Maka sudah sangat jelas sekali perbedaanya, bagaimana terorisme itu ditujukan untuk menciptakan suasana penuh ketakutan dan ketidaknayaman, bahkan untuk membunuh, merusak sasaranya. Sedangkan jihad adalah sangat mulia. Jika jihad diartikan sebagai perang maka perang tersebut bertujuan untuk menegakan keadilan dan menolong orang-orang yang tertindas. Oleh karenanya, perlu kembali diluruskan pemahaman dan pandangan terhadap jihad sebagai terorisme. Sangat jauh berbeda.
Jihad Melawan Terorisme
Jika mengacu pada makna jihad yang dijelaskan oleh Ar-Raghib Al-Ashfahani yang berarti mengerahkan segala kemampuan untuk melawan musuh. Maka mari artikan dan sempitkan musuh dalam hal ini adalah terorisme. Mari kita jihad melawan terorisme. Bagaimana caranya? dalam hal ini sebagai masyarakat yang beragama Islam khususnya, karena adanya teroris yang muslim, dan faktor kesalahan pemahaman dalam memaknai sebuah wahyu, maka sudah seharusnya kita perlu untuk belajar dan mendalami agama dengan secara menyeluruh serta belajar kepada seorang ulama atau guru yang paham betul mengenai Islam.
Kemudian, dalam melawan terorisme itu, perlu setiap orang yang beragama mengajarkan ajaran kasih sayang, cinta damai dan yang lainnya yang mengarahkan pada sebuah perdamaian dan kedamaian. Dalam setiap agama tentu diajarkan sebuah keharusan bagi pemeluknya untuk menciptakan sebuah kedamaian. kita lihat ajaran-ajaran agama yang mengajarkan kedamaian sebagai berikut:
1.    Hindu
Berbicara tentang persoalan kekerasan dalam ajaran hindu ada istilah ahimsa. Ahimsa adalah pengingkaran terhadap kekerasan (himsa). Seseorang dapat melihat cakupan luas ahimsa dengan melihat arti-arti dari himsa diantaranya sebagai berikut:
a.    Menyebabkan orang lain terluka.
b.    Menyakiti atau melukai orang lain dengan ucapan, pikiran dan gerak-gerik.
c.    Mengintimidasi, memukuli, mengikat, merusakkan, dan menghilangkan sumber penghidupan orang lain. [14]
Maka dalam hindu telah dijelaskan bahwasannya kekerasan dalam hal apapun tidak dibolehkan, apalagi dalam ini terorisme yang kebanyak aksinya adalah pengeboman.
2.    Budha
Dharma adalah ajaran pokok Buddha.

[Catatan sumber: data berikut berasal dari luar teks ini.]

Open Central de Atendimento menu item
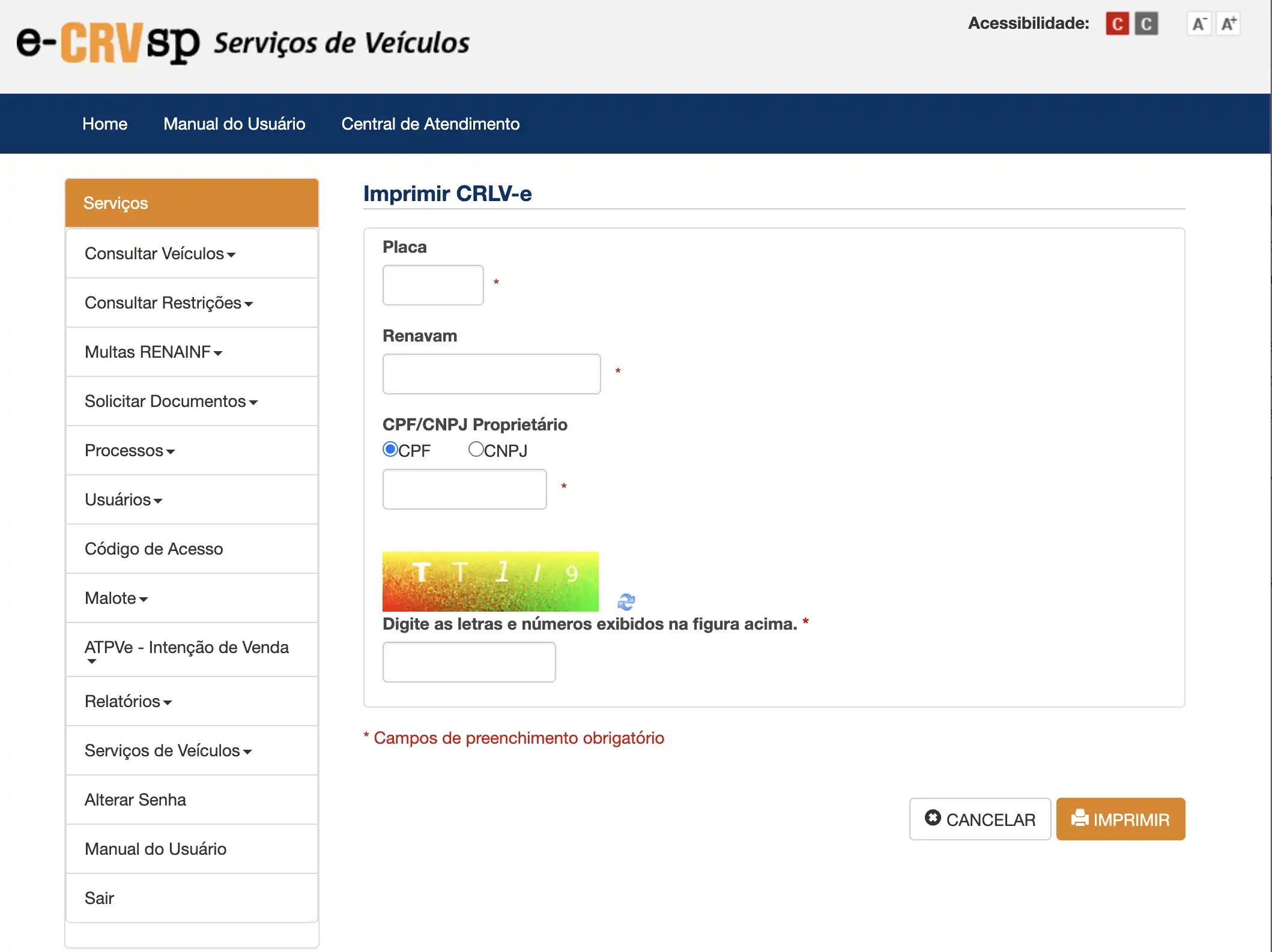The width and height of the screenshot is (1272, 952). (x=430, y=124)
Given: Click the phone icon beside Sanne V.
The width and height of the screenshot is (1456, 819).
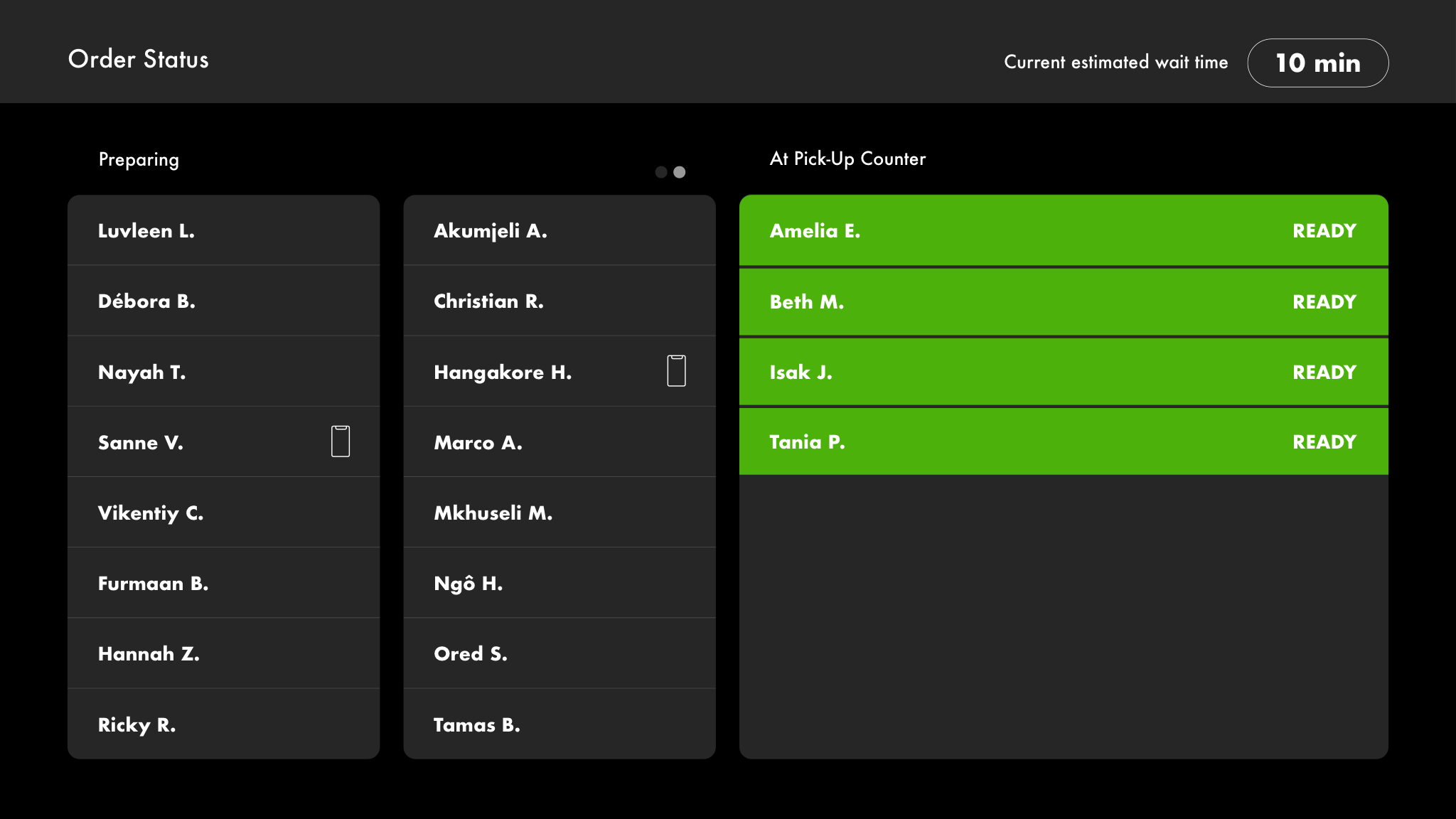Looking at the screenshot, I should click(x=341, y=441).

Ajaran pokok agama Buddha dirumuskan di dalam apa yang disebut: empat kebenaran yang mulia (4 aryasatyani). [15] Salah satu dari empat itu adalah ajaran nirodha yaitu pemadaman. Dalam ajaran yang lainnya, adanya ajaran nirwana. Nirwana secara harfiah berarti pemadaman atau pendinginan. Yang dipadamkan adalah keinginan, api nafsu, kebencian dan sebagainya.[16]

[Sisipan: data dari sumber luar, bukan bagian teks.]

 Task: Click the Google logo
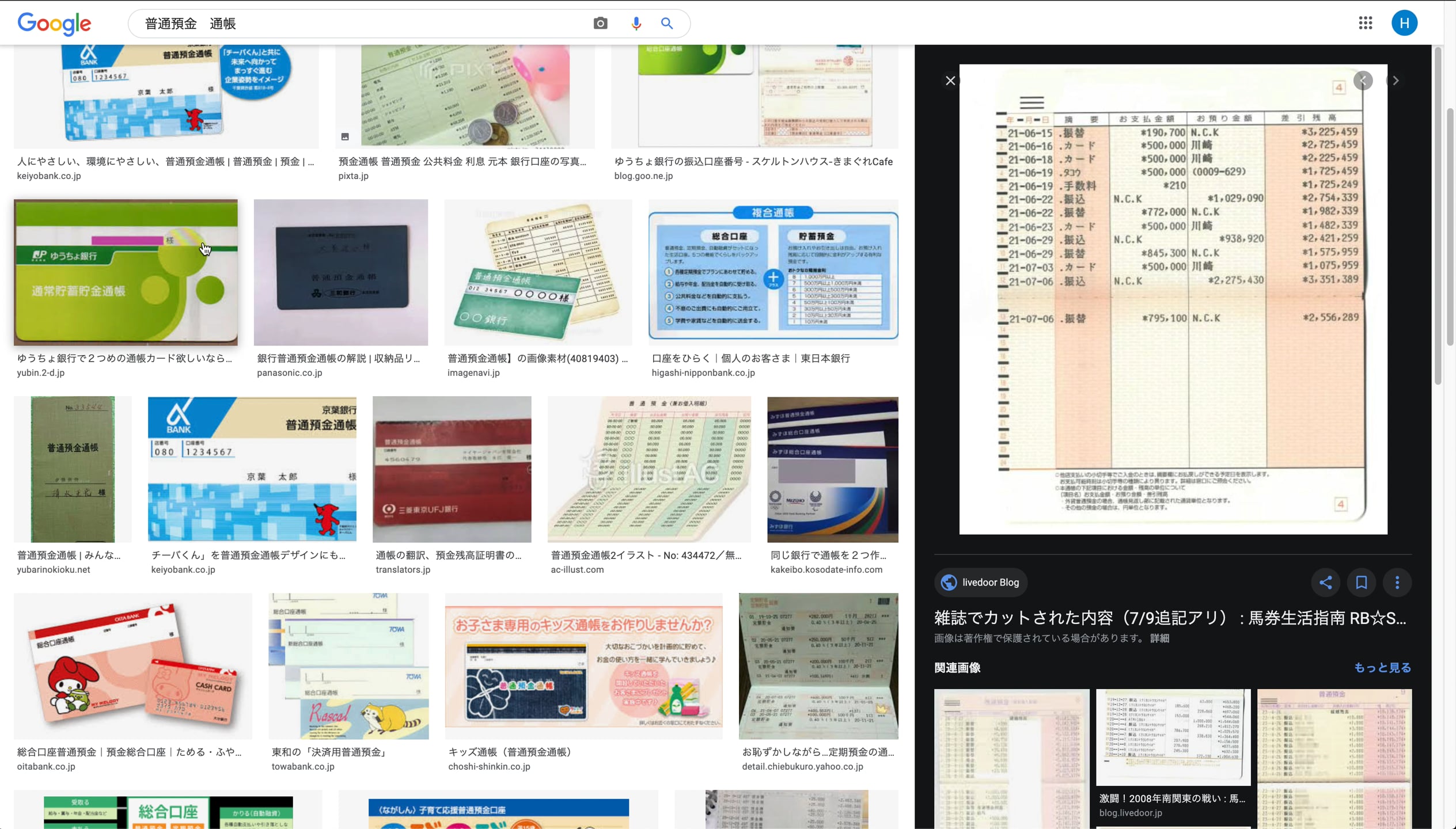pyautogui.click(x=54, y=23)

Secara jelas agama Buddha mengajarkan dalam salah satu ajarannya bahwa api nafsu, kebencian dan juga kekerasan termasuk di dalamnya, merupakan hal yang harus dipadamkan atau dijauhi. Sudah tidak bisa dipungkiri lagi, bahwa kekerasan bertentangan dengan ajaran nirwana Buddha apalagi terorisme, di mana telah disebutkan bahwa seorang Budhis harus memendam atau mendinginkan segala bentuk nafsu, kebencian, kekerasan dan sebagainya yang dapat menghilangkan ke-Buddhaanya.
3.    Kristen
“Kamu sudah mendengar yang telah dikatakan: Kasihilah sesamamu dan bencilah musuhmu. Namun aku berkata kepadamu: kasihilah musuhmu, berkatilah mereka yang mengutukmu, perlakukanlah dengan baik mereka yang membenci kamu an berdoalah bagi mereka yang membenci kamu dan menganiaya kamu. Supaya kamu menjadi anak Bapamu yang di Surga. Sebab ia menerbitkan matahari-Nya bagi yang jahat dan yang baik, dan Dia menurunkan hujan bagi yang benar dan tidak benar “.[17] (Matius 43-46)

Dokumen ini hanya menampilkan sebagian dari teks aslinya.